Tuesday, March 30, 2010

Are they reading my posts?

Business Week reports:

March 30 (Bloomberg) -- Oregon’s Department of Transportation leads this week’s issues with its first Build America Bond sale as yields on municipal debt rise to a five- month high after a surge in supplies last week.

The department will bring to market $582 million in so- called highway user-tax revenue bonds, including $556.4 million in Build Americas and $25.7 million in tax-exempt securities. The sale will help finance the state’s capital improvement program, which includes road and bridge work, according to James Sinks, a spokesman for Treasurer Ben Westlund.

But is was just yesterday I suggested Oregon issue transportation bonds based on their 30% ROI with E Traffic technology; as part of our plan to exit the Great Recession:

Here is a three point plan:

1) The next step is to move the GM driverless car project up from ten years to five.
2) See if Oregon can float a transportation bond based on E Traffic income
3) Get more technologists and engineers and venture capital folks up to Oregon or Utah to agglomorate a new Silicon Valley.
No, couldn't be, I think we simply have a convergence as to the cause and solution to this recession.

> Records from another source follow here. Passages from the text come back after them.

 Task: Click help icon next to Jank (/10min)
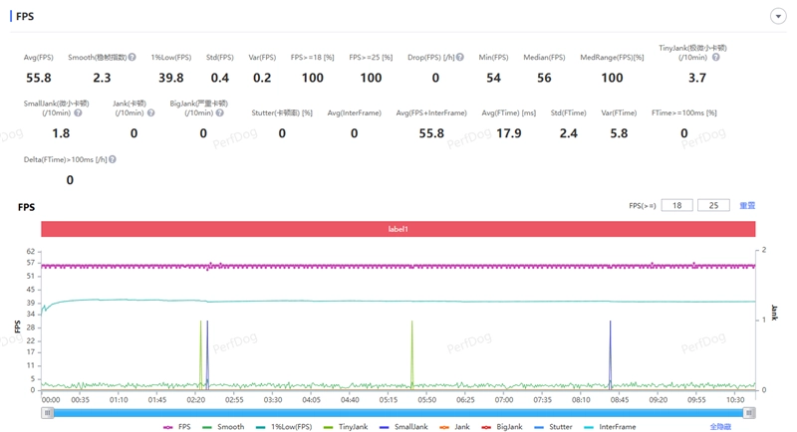[150, 113]
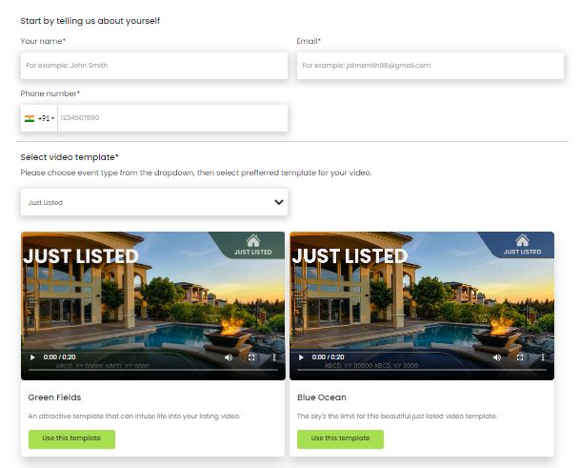The image size is (580, 468).
Task: Seek the Green Fields video progress bar
Action: tap(153, 370)
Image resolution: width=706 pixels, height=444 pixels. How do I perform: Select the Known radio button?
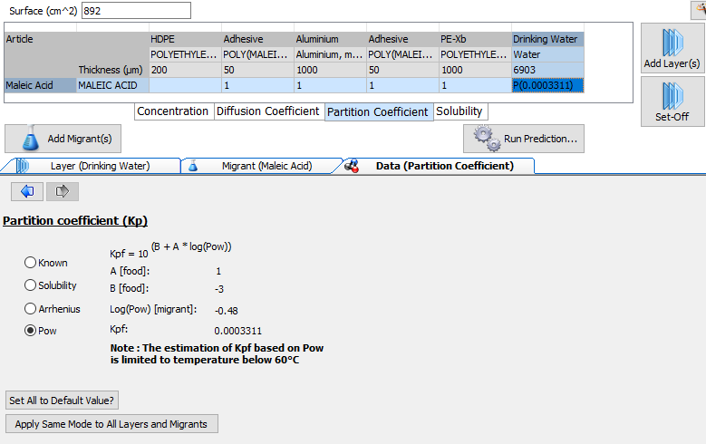(31, 263)
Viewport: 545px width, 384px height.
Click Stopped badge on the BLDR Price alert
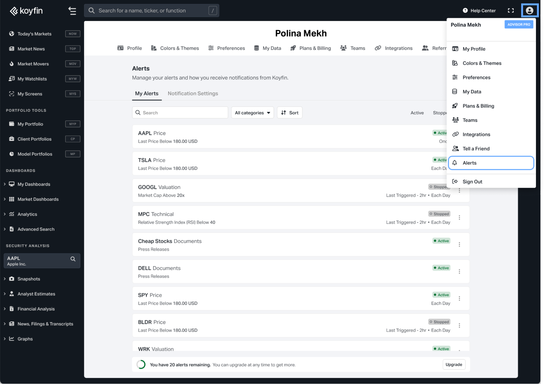[x=439, y=322]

In related news regarding the value of local transportation consider Mark Perry's discussion of Taxi fees in NYC. The return on investment is 20% for a taxi license! The very fact of high metropolitan returns from transportation investment should be a sure sign to economists that we suffer the traditional last mile congestion problem, which I pointed out over two years ago.

These types of recessions should be called Depressions, by definition. All three recent Depressions, the Long Depression of 1870, the Great Depression, and this, the Mini Depression; all caused by technology changes in last mile transportation. And further, the last mile constraints all caused by advances in information technology.